Apache CarbonData community is pleased to announce the release of the Version 1.1.0 in The Apache Software Foundation (ASF). CarbonData is a new BigData native file format for faster interactive query using advanced columnar storage, index, compression, and encoding techniques to improve computing efficiency. In turn it will help to speedup queries an order of magnitude faster over PetaBytes of data.
We encourage everyone to download the release https://dist.apache.org/repos/dist/release/carbondata/1.1.0/, and feedback through the CarbonData user mailing lists!
Introducing V3 Data Format
Now CarbonData introduces new and improved V3 data format called V3 (version 3).
- Improves the query performance by ~20% to 50%.
- Improves the sequential IO by using larger size blocklets, this helps in reading larger data at once to memory.
- Introduced pages with size of 32000 each for every column inside the blocklets, and min/max is maintained for each page to improve the filter queries.
- Improved compression/decompression for row pages.
Alter Table Support
Now CarbonData supports Alter table for table modification.

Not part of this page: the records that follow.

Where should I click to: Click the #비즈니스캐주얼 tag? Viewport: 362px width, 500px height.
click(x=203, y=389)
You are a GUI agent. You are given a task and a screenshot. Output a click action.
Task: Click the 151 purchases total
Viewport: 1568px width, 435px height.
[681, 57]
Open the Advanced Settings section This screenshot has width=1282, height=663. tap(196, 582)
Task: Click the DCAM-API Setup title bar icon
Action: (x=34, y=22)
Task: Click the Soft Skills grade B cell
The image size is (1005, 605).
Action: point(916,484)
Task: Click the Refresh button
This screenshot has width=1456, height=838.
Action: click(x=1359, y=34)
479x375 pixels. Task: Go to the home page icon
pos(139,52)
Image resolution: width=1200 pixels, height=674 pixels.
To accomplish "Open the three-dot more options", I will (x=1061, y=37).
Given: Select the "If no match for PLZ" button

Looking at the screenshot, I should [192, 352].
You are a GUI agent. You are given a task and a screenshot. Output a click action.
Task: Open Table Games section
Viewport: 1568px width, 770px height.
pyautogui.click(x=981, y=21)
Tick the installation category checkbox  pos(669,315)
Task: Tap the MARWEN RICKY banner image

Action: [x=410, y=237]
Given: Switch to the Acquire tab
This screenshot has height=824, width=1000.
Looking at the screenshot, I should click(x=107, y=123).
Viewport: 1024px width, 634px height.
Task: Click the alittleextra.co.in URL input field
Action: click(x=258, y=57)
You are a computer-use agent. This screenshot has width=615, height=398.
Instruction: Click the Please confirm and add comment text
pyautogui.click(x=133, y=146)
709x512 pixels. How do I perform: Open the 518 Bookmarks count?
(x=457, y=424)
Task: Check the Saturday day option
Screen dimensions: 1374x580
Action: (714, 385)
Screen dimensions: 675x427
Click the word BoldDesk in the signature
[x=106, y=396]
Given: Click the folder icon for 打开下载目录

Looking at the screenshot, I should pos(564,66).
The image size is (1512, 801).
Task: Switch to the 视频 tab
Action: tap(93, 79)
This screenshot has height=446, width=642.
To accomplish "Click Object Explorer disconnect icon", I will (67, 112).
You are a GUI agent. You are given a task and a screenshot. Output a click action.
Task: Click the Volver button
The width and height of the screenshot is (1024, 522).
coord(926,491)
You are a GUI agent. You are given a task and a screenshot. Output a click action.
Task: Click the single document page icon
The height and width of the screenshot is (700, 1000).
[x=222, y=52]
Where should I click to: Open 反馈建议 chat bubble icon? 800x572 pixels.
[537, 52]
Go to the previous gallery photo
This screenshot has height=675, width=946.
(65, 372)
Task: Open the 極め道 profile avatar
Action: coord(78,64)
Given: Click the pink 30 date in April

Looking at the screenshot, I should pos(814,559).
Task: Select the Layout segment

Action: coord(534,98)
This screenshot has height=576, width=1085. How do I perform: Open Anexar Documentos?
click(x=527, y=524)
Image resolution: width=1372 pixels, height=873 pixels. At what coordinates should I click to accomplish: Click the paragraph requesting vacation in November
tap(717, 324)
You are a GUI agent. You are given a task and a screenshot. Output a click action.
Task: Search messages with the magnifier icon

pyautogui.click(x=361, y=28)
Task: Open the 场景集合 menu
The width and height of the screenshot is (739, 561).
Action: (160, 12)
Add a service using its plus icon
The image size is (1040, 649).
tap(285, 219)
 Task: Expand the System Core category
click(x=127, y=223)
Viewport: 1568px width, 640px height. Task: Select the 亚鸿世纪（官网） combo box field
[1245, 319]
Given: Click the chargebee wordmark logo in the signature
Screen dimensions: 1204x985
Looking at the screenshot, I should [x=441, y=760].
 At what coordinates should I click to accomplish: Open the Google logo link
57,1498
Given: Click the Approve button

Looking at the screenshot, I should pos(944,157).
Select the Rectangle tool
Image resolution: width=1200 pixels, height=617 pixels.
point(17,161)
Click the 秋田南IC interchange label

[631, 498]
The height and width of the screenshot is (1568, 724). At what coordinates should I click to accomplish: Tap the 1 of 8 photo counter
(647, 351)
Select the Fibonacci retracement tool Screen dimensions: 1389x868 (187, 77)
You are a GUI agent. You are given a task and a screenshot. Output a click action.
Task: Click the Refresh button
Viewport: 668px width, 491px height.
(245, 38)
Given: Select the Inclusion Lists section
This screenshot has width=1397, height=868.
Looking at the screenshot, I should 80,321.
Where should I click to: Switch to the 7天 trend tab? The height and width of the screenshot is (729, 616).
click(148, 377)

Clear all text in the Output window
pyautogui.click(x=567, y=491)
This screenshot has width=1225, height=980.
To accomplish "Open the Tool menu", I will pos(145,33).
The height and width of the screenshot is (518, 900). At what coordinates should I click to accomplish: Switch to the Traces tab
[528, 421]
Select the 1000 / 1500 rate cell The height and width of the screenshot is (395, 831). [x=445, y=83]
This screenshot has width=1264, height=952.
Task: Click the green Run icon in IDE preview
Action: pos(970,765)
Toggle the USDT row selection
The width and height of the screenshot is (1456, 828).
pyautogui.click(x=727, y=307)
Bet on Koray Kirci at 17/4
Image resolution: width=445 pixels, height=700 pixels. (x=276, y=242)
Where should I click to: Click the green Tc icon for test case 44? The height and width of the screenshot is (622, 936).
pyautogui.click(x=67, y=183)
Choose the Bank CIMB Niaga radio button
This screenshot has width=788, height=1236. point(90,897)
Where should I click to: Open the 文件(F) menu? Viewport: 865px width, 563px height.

- Renaming of existing table.
- Adding a new column for existing table.
- Removing of new column for existing table.
- Upcasting of data type from INT to BIGINT or decimal precision from lower to higher.
Batch Sort Support for Data Loading
Now CarbonData supports batch sort support to improve data loading performance.
Benefits: Batch sort makes sort step as non blocking step, and capable of sorting whole batch in memory and converts to CarbonData file.
Improved Single Pass
Improved Single Pass
Benefits: Improved Single Pass load by upgrading to latest Netty framework, and launched dictionary client for each loading thread.
Range Filter Support
Now CarbonData supports range filters.
Benefits: Range filters combines the between filters to one filter to improve the filter performance.
Improvements on Large Cluster
Now there are improvements on large clusters.
- No more parallel loading of dictionary metadata in executor. Now dictionary metadata is loaded only once after all tasks inside executor uses it.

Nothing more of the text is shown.